→ Supplied text
■ ■ ■ ■
Spock: A Subject For Federation Plastic Surgeons
From The Hollywood Reporter
It turns out that when Star Trek got off the ground in 1966, Leonard Nimoy was not a fan of Spock's iconic ears.
In fact, he was so unhappy at first that he was promised that after a number of episodes, the character could undergo an operation to remove the points.
In a 1976 audio interview unearthed by Heat Vision on Tuesday — which marks three years since the actor's passing — Nimoy explained that the first set of Spock ears were a mess and a sticking point between himself and show creator Gene Roddenberry.
"In the early stages of developing the makeup, before we shot the first pilot, we were with the wrong makeup people," Nimoy said in the old interview. "And they were making the ears for me, experimentally at first, and they really looked grotesque. And we went through three or four of those sessions. As time got closer to the first day of shooting ... I became more and more concerned about the look."
■ ■ ■ ■
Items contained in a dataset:
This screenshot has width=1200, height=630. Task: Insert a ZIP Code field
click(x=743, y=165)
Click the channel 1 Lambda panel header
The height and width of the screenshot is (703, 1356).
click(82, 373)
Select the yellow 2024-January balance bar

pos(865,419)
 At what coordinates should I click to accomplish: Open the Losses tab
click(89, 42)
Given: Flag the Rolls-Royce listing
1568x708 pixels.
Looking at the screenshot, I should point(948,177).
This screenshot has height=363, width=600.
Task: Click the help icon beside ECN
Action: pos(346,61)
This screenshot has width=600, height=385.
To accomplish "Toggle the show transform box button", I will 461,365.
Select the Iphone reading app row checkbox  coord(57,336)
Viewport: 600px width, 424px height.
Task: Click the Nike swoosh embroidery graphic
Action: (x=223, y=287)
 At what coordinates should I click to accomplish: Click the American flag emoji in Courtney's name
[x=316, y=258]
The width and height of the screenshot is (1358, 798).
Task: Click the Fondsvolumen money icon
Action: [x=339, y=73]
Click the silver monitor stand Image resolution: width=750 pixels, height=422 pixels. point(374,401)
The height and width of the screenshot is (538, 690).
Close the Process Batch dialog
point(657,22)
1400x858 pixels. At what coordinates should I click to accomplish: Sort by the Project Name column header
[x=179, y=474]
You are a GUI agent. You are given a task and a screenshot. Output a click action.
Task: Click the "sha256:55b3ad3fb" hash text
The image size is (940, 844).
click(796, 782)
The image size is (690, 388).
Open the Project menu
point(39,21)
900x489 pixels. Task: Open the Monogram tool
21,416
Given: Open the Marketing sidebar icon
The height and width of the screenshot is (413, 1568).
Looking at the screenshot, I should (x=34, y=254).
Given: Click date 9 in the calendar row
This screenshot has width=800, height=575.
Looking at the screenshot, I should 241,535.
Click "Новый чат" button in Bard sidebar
■ ■ ■ ■
→ The task
Could you carry on the article above about Leonard Nimoy and Spock's ears from the point where it stops?

→ Response to this exercise
Going back and forth with Roddenberry, who insisted on the ears, Nimoy was told an operation would be written into the the show if the ears continued to be an issue.
"And finally, it was Fred Phillips, who was in charge of the makeup on the series, who knew what was wrong," Nimoy explained. "The problem was the studio had already made a commitment to these other people to make the ears and didn't want him to go elsewhere because it would cost more money. [Phillips] said we must and forced the issue, and got me a good pair of ears to solve the problem.